Record extracts section start

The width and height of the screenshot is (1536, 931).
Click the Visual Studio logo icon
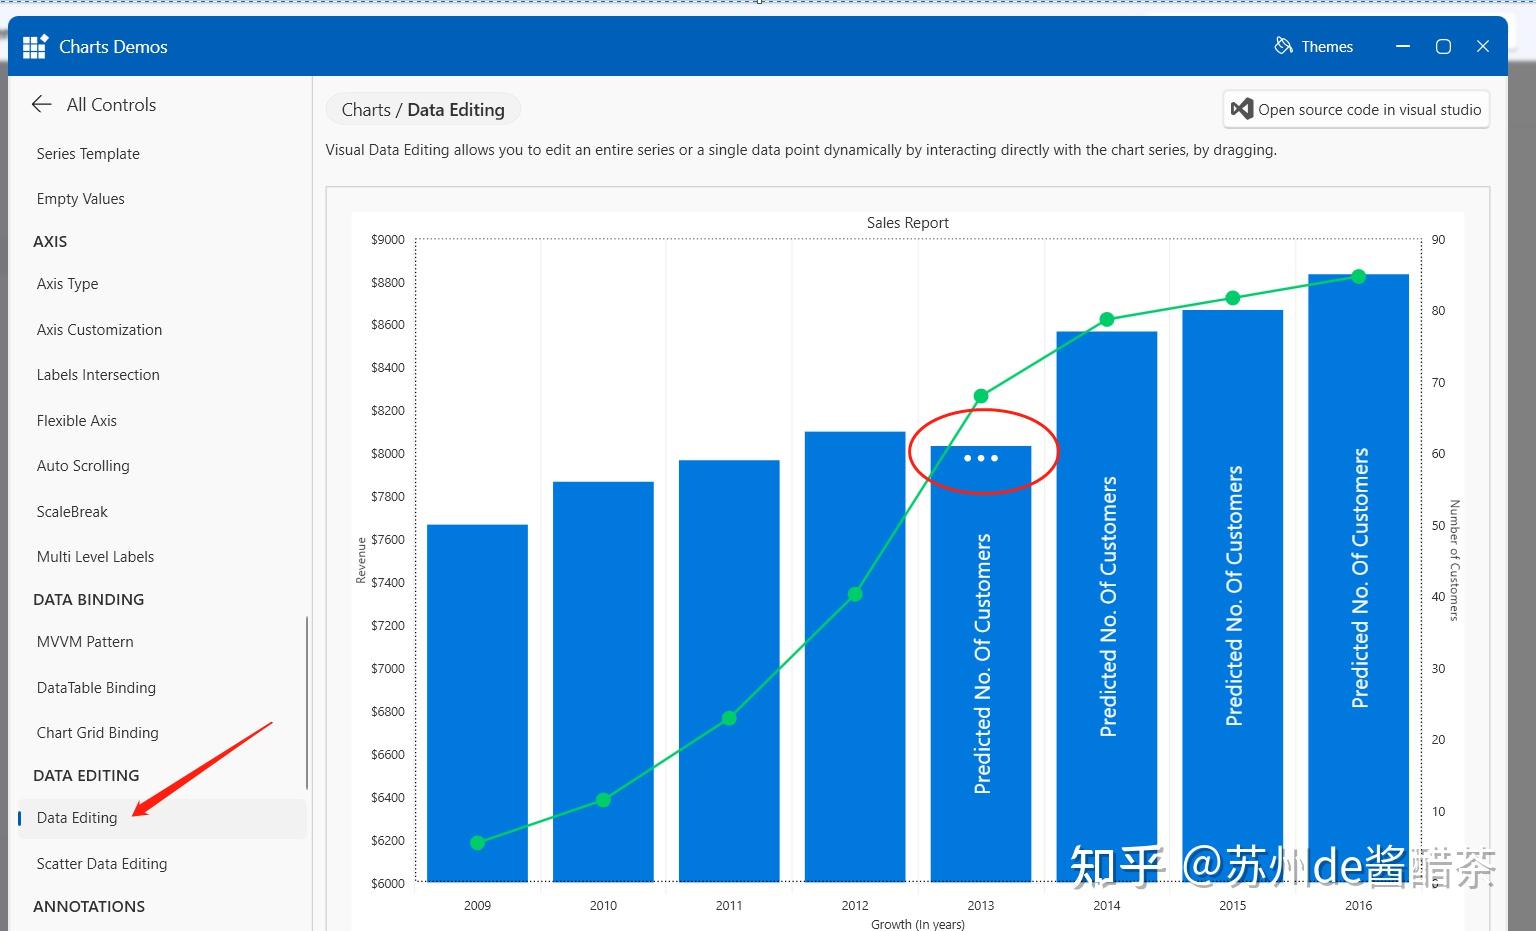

Record extracts section end
Record extracts section start

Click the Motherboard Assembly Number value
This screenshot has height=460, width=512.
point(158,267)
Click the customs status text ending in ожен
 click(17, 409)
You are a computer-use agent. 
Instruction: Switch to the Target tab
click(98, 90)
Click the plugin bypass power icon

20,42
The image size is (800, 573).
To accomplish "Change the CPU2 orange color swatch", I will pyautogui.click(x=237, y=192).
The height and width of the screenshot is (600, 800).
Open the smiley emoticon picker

Record extracts section end

--- Required work ---
Take the records above and return, word for word, only the lines that fall from the line with "The width and" to the line with "Click the Visual Studio logo icon", both of them included.

--- Result of the exercise ---
The width and height of the screenshot is (1536, 931).
Click the Visual Studio logo icon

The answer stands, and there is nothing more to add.